— DIRECTIONS —
Scale everything from the line containing "Expand the course_category table node" down to the end of the material, both ends included, by writing out every line again with the requests kept and each coordinate in the answers multiplied by 1.9 and rounded to a whole number, halves up. Leave out the pictures.
○ ○ ○
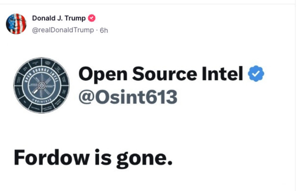The width and height of the screenshot is (300, 191).
Task: Open the @realDonaldTrump handle link
Action: click(x=63, y=30)
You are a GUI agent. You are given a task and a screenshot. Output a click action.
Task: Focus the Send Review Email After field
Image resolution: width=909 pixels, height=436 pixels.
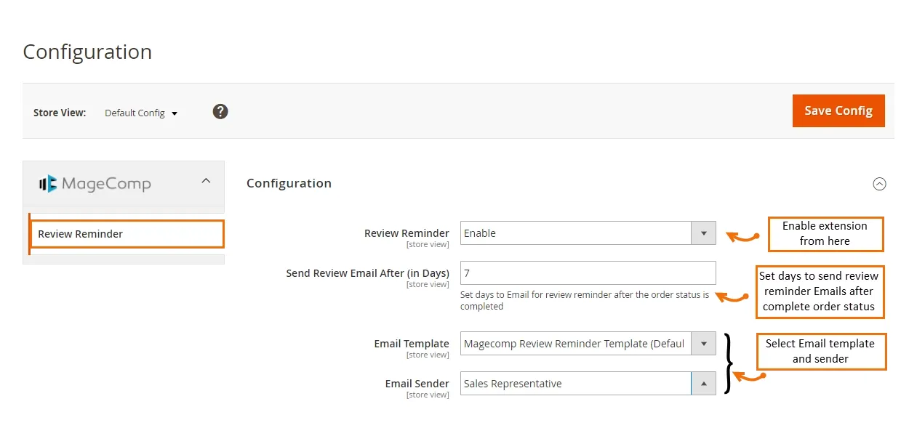pos(588,273)
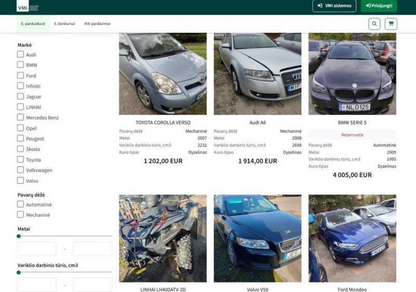Image resolution: width=416 pixels, height=292 pixels.
Task: Open the Audi A6 listing title
Action: pos(257,123)
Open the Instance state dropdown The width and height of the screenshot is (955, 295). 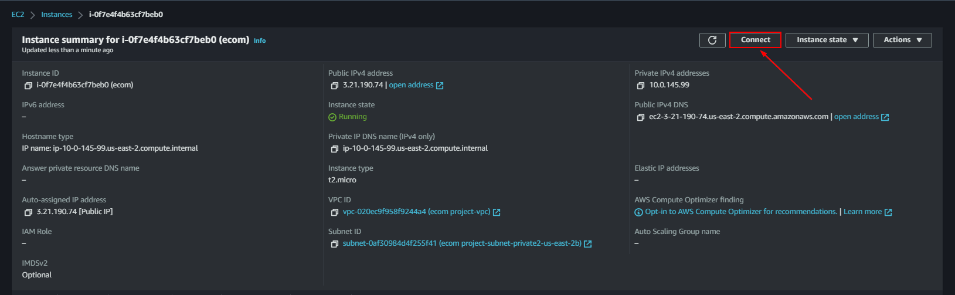coord(827,40)
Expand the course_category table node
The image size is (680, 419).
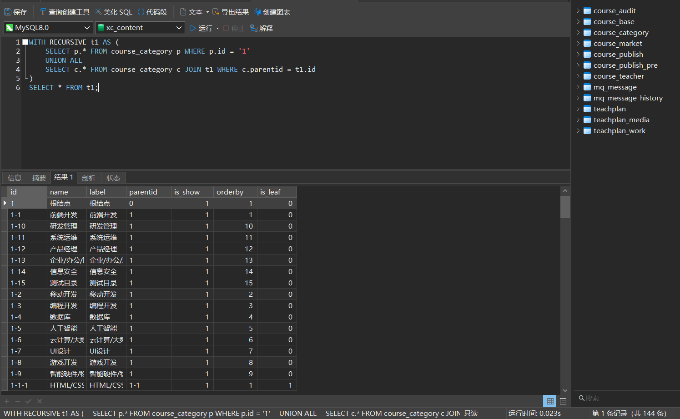[x=578, y=32]
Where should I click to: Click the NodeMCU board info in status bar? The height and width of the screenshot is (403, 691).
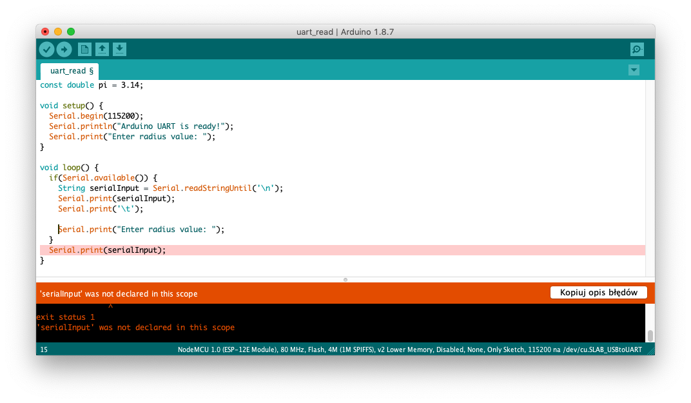click(x=414, y=350)
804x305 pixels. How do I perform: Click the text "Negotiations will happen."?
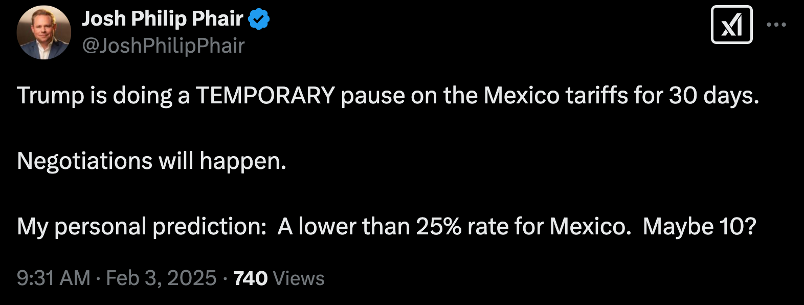click(x=151, y=161)
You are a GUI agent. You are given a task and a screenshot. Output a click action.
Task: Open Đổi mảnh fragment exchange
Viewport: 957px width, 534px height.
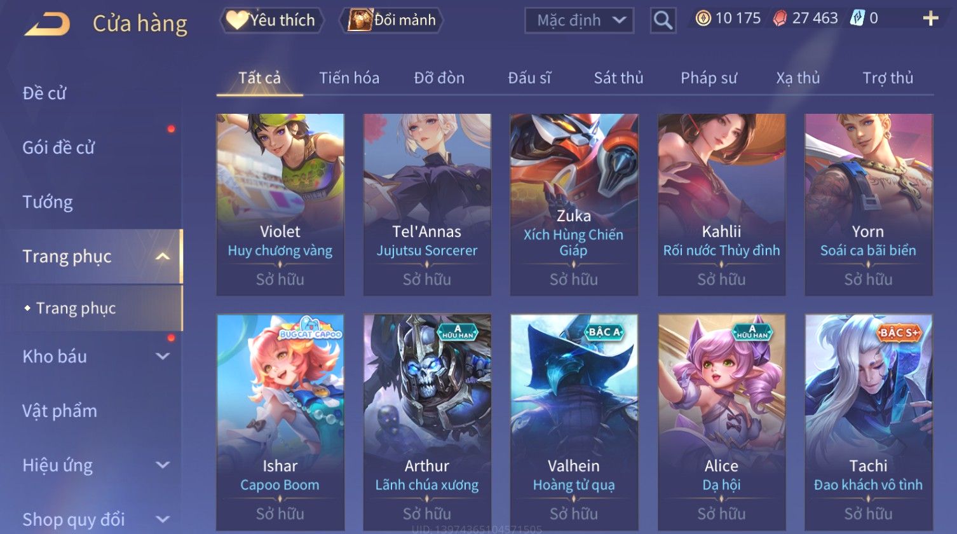click(391, 20)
○ ○ ○
— EXERCISE ANSWER —
Expand the course_category table node
The image size is (680, 419).
[x=1098, y=61]
Where should I click to: Click the NodeMCU board info in status bar? The height and width of the screenshot is (403, 691).
click(x=787, y=665)
804x305 pixels. How do I perform: Click the text "Negotiations will happen."?
click(x=287, y=306)
You are a GUI agent. You are given a task and a screenshot. Output a click action.
Task: Open Đổi mảnh fragment exchange
Viewport: 957px width, 534px height.
click(743, 38)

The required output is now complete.